特別扱いしてとかじゃなくて、知っておいて欲しかったの。」
響は誤魔化すように笑った。
「……紫音もか?」
「ううん。
紫音は普通とは言えないけど、神族よ。
エルフですらないわ。」
それはわかっていた。
だけど、会話の繋げ方がわからなかった。
「私は先祖返りしたみたい。
神世代と遜色ないって、父さんが言ってたわ。」
響は話し続けた。
「ねぇ、兄さん。神様ってどんな気分なの?
神族ってどんな気持ちなの?
私はどっちなの?」
「響……」
「ずっと人間として生きてきた。
だけど、人間じゃなかった。
日に日に、心が冷めていってる気がするの。
私は、私は……人にはなれないの?」
そう言って響は泣き崩れた。
神には、人のような豊かな心はない。
本質は冷酷。
それは神族も同じだ。
響は人間として生きてきた。
だけど、成長するにつれ神族側に寄ってきているのだ。
俺は、眠っている三人を起こさないよう、
そっと寝床を抜け出した。
「響、聞いて。
俺は心がないように見える?」
そう聞くと、
「……あるように見えるわ。」
そう言われた。
「響。神にも神族にも心はあるよ。
ただ少し鈍感なだけ。
響はなくなるのが怖い?」
「……怖い。
いつか、なにも、感じなくなって、私が私じゃなくな、るのが、怖い。」
響は嗚咽を漏らして泣いていた。
しばらく、誰も言葉を発さなかった。
「ねぇ、俺が暴走した時さ、皆が一緒に居たいって望んでくれた。
だから、俺は戻ってこられたんだ。
望みは神への思いが、強ければ強いほど届くんだよ。
だから、祈ってみないか?」
「……祈る?」
「うん。響の一番信じられる神に祈るんだ。
「私の心を持っていかないで」ってさ。」
「……怜燈兄さん。私の心を持っていかないでください。」
いきなりそう言われた。
「え?」
「え?兄さん神様でしょ?」
「そうだった……」
「お願い聞いてくれる?」
「いやって言ったら?」
「一週間、ご飯抜きはいかがですか?」
「ものすごく叶えたくなってきたかな。」
「兄さん。ありがとう。
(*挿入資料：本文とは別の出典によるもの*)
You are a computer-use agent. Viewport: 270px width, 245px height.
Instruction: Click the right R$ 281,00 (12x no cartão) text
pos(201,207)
」
俺達は、目を見合わせて笑い合った。
「俺は、俺が生きているうちは響が響でいられるよう、
全力を尽くすよ。」
「そこは死んでもって言って欲しかったわ。」
「いつ死ぬかなんてわからないだろ?」
「確かにそうね。私の方が先かも知れないわ。」
「だろ?それに、
俺にとっては、響はずっと響だよ。」
「兄さんたら!少し恥ずかしいわ!」
響は照れくさそうに笑った。
次の日の朝、俺達は花の国を出た。
ただ花の甘い香りが、鼻の奥に残っていた。